Walking for Health is a national programme which aims to get people walking more through regular group walks, led by trained volunteer leaders.
Walking is a great way to build physical activity into everyday life, whilst enjoying natural surroundings in a sociable setting.
York health walks brochure
Download the free bi-annual York Health Walks brochure, published in January and July.
Find details of other walking groups in York via the Walking for Health website.
York Health Walks scheme
The York Health Walks scheme is delivered by Walking for Health - York, a voluntary managed group.
It covers a series of 13 free group walks, from various locations across the city:
- short walks are up to 30 minutes and are ideal for getting back into walking
- longer walks of up to 90 minutes are available for more ambitious walkers
- occasional progressive walks supplement the York Health Walks programme
- no need to book - simply turn up on the day
- walks are suitable for all ages and abilities, everyone is welcome!

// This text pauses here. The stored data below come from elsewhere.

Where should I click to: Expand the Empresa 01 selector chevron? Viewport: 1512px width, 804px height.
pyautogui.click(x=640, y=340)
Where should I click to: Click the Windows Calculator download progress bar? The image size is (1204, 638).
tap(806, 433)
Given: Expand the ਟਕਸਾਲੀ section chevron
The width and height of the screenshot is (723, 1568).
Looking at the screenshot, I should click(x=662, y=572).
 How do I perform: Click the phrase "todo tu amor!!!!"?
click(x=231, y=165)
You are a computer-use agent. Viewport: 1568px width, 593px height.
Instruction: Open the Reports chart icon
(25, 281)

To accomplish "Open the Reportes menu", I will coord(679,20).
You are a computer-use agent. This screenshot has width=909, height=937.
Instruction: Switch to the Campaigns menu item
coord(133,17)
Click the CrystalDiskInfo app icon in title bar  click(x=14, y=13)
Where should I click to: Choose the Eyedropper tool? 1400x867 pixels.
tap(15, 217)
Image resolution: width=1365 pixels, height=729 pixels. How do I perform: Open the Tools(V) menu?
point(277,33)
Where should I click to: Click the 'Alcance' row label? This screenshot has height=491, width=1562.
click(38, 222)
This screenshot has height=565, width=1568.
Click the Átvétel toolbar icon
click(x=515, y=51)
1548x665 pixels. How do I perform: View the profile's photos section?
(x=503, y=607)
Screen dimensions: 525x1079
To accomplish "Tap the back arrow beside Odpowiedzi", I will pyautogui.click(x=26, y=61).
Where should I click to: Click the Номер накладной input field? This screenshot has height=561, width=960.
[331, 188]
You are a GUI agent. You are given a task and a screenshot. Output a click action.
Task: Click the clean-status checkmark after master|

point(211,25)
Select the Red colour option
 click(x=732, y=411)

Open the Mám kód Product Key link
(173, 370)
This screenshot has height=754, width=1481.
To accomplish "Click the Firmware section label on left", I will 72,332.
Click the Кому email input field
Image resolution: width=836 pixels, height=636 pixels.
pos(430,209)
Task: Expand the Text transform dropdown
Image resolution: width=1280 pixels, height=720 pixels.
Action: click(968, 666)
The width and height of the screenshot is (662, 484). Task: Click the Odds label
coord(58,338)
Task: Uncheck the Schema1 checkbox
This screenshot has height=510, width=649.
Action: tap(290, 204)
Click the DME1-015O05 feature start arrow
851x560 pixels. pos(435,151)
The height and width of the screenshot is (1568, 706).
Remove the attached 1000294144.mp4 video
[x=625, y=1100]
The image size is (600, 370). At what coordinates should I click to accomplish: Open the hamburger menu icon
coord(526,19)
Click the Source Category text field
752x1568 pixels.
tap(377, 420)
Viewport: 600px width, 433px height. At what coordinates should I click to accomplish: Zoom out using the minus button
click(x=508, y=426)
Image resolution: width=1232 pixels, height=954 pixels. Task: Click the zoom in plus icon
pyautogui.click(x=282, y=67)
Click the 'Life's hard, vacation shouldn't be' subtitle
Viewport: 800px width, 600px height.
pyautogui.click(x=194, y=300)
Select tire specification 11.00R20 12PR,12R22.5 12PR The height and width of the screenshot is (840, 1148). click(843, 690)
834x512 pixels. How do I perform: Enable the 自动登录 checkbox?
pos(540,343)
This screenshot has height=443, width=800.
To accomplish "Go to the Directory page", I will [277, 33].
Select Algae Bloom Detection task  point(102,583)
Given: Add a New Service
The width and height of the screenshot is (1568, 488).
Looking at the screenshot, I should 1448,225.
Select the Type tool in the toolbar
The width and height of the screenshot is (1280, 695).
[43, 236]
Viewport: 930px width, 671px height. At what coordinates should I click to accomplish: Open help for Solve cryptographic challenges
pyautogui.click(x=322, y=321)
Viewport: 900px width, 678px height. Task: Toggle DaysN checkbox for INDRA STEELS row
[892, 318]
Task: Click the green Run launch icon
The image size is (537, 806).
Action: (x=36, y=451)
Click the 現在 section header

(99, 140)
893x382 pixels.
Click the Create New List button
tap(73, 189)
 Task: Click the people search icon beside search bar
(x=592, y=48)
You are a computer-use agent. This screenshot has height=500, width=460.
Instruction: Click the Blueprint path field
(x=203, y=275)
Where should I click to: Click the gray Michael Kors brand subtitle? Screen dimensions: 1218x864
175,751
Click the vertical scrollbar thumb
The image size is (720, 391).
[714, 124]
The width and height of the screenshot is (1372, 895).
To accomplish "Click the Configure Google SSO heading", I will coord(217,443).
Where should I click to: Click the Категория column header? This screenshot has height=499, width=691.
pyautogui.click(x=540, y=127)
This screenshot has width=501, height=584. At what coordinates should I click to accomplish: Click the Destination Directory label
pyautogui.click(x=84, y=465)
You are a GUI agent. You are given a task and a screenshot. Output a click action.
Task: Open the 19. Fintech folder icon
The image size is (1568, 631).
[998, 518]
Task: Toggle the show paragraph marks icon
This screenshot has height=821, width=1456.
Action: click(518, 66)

If you're attending a Health Walk for the first time, please arrive 15 minutes early to meet the walk leader and complete a short registration.
- all walkers are asked to sign the register
- you must wear clothes and footwear suited to the walking and weather conditions on the day
- you should bring a drink with you
- you should keep dogs on a short lead
- toilets are available on most routes or at the meeting points
- if you require practical support for everyday activities, you will need to bring that level of support with you on our walks.
If you're an enthusiastic walker and would like to help others enjoy walking in and around York, there is free training available for anyone who would like to lead or support walks. We also offer on-going support to all our walk leaders.
Benefits of walking
Regular walking will lighten your mood and give you company. It can improve confidence, stamina and energy, and help control your weight. It can also keep your heart strong and reduce the risk of coronary heart disease, stroke, diabetes, high blood pressure, bowel cancer and osteoporosis.